• Work instructions: Filtering the records below, copy only those lines that include the word "computer".

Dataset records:
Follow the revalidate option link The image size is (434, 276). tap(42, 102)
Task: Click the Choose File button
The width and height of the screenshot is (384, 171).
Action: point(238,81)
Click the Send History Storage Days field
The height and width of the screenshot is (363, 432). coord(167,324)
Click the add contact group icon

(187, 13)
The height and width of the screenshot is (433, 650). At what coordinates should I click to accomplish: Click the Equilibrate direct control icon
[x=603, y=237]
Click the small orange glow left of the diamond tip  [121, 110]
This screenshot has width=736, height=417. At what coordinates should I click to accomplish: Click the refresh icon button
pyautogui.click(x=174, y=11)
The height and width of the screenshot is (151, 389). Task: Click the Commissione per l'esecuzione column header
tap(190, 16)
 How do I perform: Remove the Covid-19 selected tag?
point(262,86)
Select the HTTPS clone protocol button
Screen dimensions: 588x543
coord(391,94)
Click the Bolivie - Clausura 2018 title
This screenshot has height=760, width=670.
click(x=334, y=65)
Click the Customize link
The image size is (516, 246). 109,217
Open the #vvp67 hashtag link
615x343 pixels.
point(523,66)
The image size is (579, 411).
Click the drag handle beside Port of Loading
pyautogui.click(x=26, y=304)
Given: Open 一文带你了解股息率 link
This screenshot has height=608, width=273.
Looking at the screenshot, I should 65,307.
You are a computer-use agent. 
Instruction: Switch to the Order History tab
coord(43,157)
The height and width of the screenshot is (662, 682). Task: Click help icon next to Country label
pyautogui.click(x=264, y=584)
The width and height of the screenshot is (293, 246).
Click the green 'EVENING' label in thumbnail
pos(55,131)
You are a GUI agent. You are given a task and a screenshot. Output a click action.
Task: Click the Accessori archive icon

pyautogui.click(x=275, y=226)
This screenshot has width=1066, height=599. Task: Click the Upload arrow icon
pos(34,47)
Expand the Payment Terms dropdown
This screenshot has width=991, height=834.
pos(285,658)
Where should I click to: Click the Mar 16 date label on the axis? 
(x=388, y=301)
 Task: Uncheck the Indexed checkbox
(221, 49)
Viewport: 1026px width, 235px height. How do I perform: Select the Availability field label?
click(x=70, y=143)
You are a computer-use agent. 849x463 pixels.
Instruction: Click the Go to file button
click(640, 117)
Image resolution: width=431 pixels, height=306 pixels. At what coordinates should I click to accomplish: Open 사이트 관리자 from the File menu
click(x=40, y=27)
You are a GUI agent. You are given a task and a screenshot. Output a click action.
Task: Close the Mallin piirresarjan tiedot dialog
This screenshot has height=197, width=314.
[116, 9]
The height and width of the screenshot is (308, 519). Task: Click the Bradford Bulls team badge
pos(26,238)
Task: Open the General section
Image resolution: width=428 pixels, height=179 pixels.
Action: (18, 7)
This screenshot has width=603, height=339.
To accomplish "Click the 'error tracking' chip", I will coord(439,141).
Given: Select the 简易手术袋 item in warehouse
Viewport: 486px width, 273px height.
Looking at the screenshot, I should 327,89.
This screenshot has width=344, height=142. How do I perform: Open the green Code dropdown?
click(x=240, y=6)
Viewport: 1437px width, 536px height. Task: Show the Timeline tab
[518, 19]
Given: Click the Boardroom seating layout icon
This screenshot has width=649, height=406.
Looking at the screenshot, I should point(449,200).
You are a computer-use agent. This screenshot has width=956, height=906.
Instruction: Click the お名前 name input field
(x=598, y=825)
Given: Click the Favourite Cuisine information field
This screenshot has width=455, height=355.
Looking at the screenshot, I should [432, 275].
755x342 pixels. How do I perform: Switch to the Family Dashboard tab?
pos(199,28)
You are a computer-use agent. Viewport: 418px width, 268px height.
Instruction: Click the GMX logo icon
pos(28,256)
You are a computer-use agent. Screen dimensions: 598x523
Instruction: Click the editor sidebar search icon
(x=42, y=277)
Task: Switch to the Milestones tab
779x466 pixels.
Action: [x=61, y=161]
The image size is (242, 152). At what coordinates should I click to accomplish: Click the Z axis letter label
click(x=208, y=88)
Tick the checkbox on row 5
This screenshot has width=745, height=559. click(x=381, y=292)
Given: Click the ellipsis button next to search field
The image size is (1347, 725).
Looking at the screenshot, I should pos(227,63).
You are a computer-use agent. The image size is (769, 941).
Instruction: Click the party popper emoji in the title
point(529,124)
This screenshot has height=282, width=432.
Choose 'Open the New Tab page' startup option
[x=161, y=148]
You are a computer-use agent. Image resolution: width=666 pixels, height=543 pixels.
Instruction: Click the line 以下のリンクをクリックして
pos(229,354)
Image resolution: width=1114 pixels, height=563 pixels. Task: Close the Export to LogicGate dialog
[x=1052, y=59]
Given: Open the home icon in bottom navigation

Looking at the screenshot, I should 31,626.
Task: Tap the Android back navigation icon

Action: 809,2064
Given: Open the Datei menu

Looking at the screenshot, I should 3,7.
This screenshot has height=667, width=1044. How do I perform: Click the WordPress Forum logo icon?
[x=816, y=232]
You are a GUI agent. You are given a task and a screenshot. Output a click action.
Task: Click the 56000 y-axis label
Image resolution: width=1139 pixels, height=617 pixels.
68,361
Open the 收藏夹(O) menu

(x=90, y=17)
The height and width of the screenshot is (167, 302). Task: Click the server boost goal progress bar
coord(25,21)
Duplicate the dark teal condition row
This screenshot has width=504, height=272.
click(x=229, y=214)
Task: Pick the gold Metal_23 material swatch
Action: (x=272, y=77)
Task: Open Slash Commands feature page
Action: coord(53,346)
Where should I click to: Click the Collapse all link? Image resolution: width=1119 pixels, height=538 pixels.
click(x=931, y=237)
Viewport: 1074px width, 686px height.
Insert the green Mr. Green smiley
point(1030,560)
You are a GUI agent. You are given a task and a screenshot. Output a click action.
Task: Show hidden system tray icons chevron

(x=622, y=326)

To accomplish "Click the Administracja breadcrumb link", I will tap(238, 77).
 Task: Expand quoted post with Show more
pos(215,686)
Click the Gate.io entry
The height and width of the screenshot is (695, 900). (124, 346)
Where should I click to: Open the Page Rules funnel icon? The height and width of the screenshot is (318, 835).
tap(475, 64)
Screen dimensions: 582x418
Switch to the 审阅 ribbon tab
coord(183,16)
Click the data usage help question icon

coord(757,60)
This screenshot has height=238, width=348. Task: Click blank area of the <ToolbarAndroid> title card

• Result below:
You are a computer-use agent. 
You are a computer-use agent. 849x463 pixels.
You are a computer-use agent. This screenshot has width=956, height=906.
You are a computer-use agent. Viewport: 418px width, 268px height.
You are a computer-use agent. Screen dimensions: 598x523
You are a computer-use agent. The image size is (769, 941).
You are a computer-use agent. Image resolution: width=666 pixels, height=543 pixels.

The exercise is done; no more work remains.